Liberty’s agreement to purchase the Preferred Stock represents an

amendment to the June 25, 2000 agreement between the parties, whereby

Liberty was to receive 54.1 million shares of United class B common

stock in exchange for transferring to United its approximately

724 million ordinary shares in Telewest Communications Plc

(LN: TWT; NASDAQ ADRs (10:1): TWSTY). Under the modified agreement,

Liberty will retain ownership of its interest in Telewest.

In addition, United has committed to fully subscribe to a 1.0 billion

euros (US$910 million) rights offering to shareholders of its European

subsidiary, United Pan-Europe Communications, N.V. (UPC), which was

separately announced by UPC today. The price for the rights offering has been

established at 8.00 euros (US$7.27) per ordinary share, or an 18% discount to

UPC’s closing price on February 22, 2001, and representing an issuance of

125 million common shares. Subject to appropriate regulatory approvals, the

rights will be distributed after publication of UPC’s results for the fiscal

year ended December 31, 2000. These results are scheduled to be released on

April 2, 2001. United also has agreed that any amount of the 1.0 billion

euros which it is not required to contribute due to the participation of other

shareholders in the rights offering will be used to purchase additional

ordinary shares from UPC at 11.40 euros (US$10.36) per ordinary share, which

is the average closing price of UPC on the Amsterdam Exchange over the five

trading days ended February 21, 2001.

The investment by United into UPC represents an amendment to the

June 25, 2000 agreement whereby United was to transfer the 724 million

shares of Telewest to UPC in exchange for 128.2 million UPC shares,

representing an issue price for UPC of approximately 10.82 euros

(US$9.83) per ordinary share based upon the value of the Telewest stock

as of February 22, 2001.

As previously announced, the parties plan to close on the acquisition of

Liberty’s Latin American and other assets (excluding Liberty’s Puerto Rican

cable operations which will not be transferred) as soon as practicable after

receiving consents and approvals, currently expected to occur in the second

quarter of 2001.

Key terms of the Preferred Stock issued to Liberty include the following:

$1.4 billion proceeds and face amount.

0% dividend, participates in common dividends on an as converted basis, perpetual maturity and nominal liquidation preference.

Convertible into 54,111,957 shares of United’s Class A Common Stock

or, subject to certain conditions, Class B Common Stock at the option

of the holders, and, upon the occurrence of certain future events,

would be automatically converted into an identical number of shares of

United’s Class B Common Stock.

Effective issue price of $25.87 per common share.

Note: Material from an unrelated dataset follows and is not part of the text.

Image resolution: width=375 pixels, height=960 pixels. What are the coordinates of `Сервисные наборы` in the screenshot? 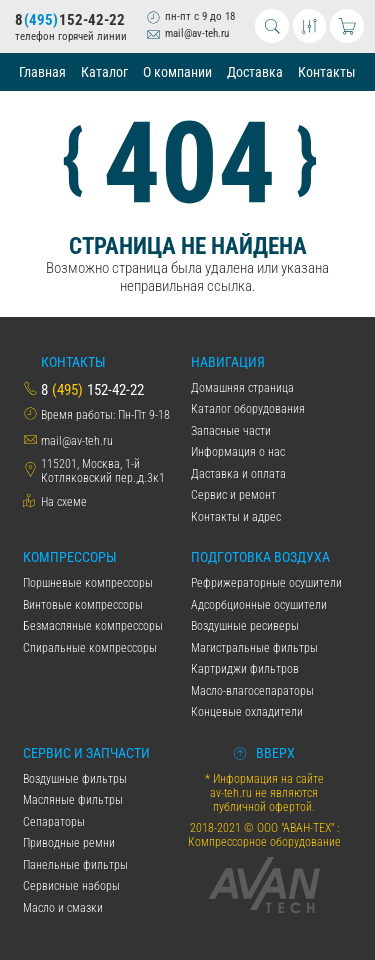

Ranks junior to United’s existing convertible preferred shares.

Votes on an as converted basis.

When the $1.0 billion of Preferred Stock is converted to class B common of

United and is combined with Liberty’s existing holdings, Liberty will have a

30% economic and 71% voting interest in United, on a fully-diluted basis. As

agreed upon in the June 25, 2000 agreement, Liberty will be bound by voting

and standstill agreements with United and its controlling stockholders, and

will appoint 4 of 12 directors. Upon completion of the Latin American

transaction and the issuance of the remaining Preferred Stock, and assuming

conversion of the Preferred Stock into class B common of United, Liberty will

have a 43% economic and 81% voting stake in United.